There was a time when this progression, from college-dorm start-up to mega-billion market cap, would be hailed as the very epitome of the American dream. An unknown, but smart kid, with a great idea rises to fame and riches, indeed ultra-fame and super-riches, by dint of providing people with something that they find sufficiently useful that they are willing to pay for it. In the face of this sweeping, many people want to do more than merely benefit from the idea by being customers of the firm that sells it, they also want to become partners by investing in it (i.e. by buying shares in the wonder-company).

However, experience demonstrates that there are very few companies that “go public” to great fanfare and that go on to meet the inflated expectations placed in them – or even to provide a positive return to the investors who bought their shares via the “initial public offering,” as it is called.

All too often, the opposite is the case – by the time the “hot” company comes to market, its valuation has soared to levels from which it is objectively very difficult to generate significant further value.

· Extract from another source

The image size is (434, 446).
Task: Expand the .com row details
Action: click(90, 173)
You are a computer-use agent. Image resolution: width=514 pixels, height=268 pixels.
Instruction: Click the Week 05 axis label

Such has been the experience of almost all the social networking companies brought to market over the last year or so, but the phenomenon is much older than social-networking and characterizes every craze, fad and mania to sweep the stock markets of America, England and Holland over the last four centuries.

Thus, with regard to the new persona of Facebook as a publicly-listed company, it is more likely that instead of making its investors rich, or at least richer, it will inflict on them a loss. With regard to the older persona of Facebook as a social development, it is safe only to say that the jury is still out, and it should stay there a long time.

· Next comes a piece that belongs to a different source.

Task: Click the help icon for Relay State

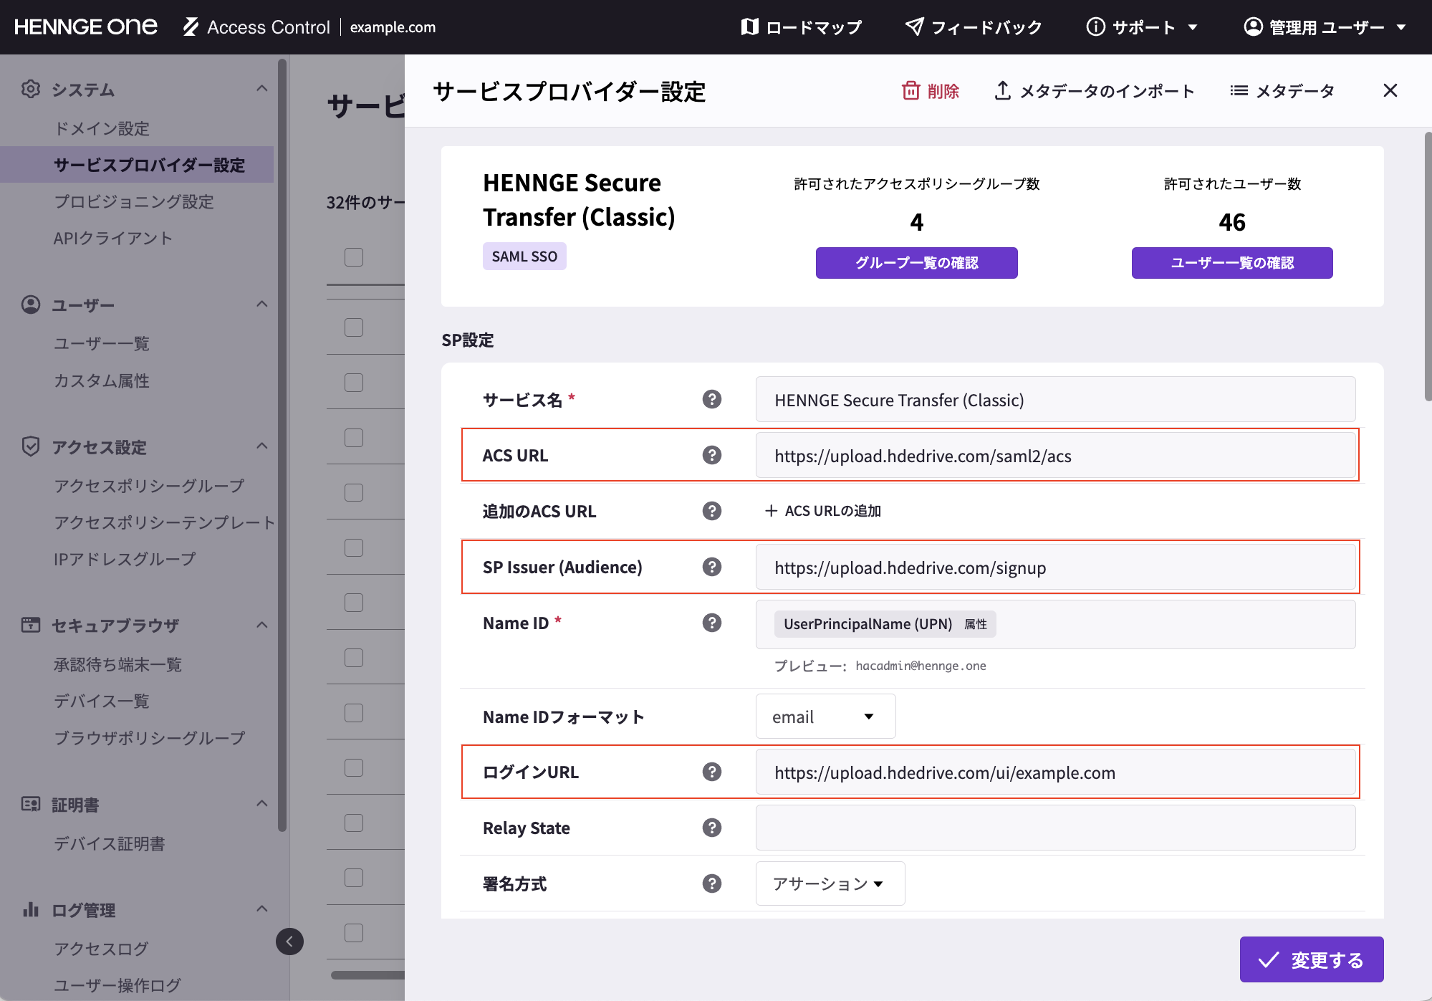Action: [x=711, y=828]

The fact that vast numbers of people think Facebook is great is, if anything, grounds for suspicion that it is nothing of the sort and perhaps even the opposite. However, the case of the Facebook detractors, that it is a mechanism for overindulgence in ephemeral twaddle, is also unproven.

But there are other issues that arise from the Facebook IPO, or that have been attached to this event. One is the complaint that the slew of recent public offerings of the social networking companies, over and above their failure from the investment perspective, have served to highlight the fact – highly negative in this view – that these are the kind of companies that America now specializes in – the achievement of smart kids with clever apps, but ultimately without substance.

This argument is part of a wider one that says, “America must regain its manufacturing pre-eminence,” or at least some measure of manufacturing capability, if it is to remain an economic great power – let alone the top dog. In this view, manufacturing means making “things,” and things means physical objects, not virtual services such as Groupon, and even Google.

Is this view anachronistic and hence silly? Is value increasingly to be found in the virtual world, rather than the physical one? Or is it all too valid, because if you can’t produce goods, then you are doomed in the long run – which is what the late Steve Jobs reportedly told US President Obama, when asked whether Apple products could be “Made in the USA.”

Jobs said that the skills needed to make these products have long since departed American shores and, in his opinion, would never return. The loss of many millions of manufacturing jobs has already changed the American economy and society – for the worse, in this view – but if the country’s engineering and creative skills will follow them, the implications are dire.

True believers in globalization maintain that a developed country can leave “mere” manufacturing behind and live and prosper by honing its ability to generate high-value elements of the corporate food-chain, such as design, marketing, etc. The Apple that Jobs left behind is the epitome of this vision, with its manufacturing off-shored to the developing world, but its critical creative heart safely ensconced in California.

America – and other developed countries, notably Israel – are currently hoping that this is a model that can work in the long-run, but the truth is that no-one knows how the post-industrial/ technological era will play out. For that reason alone, the fear of over-reliance on virtual companies that sell services and have no physical presence is understandable and probably justified.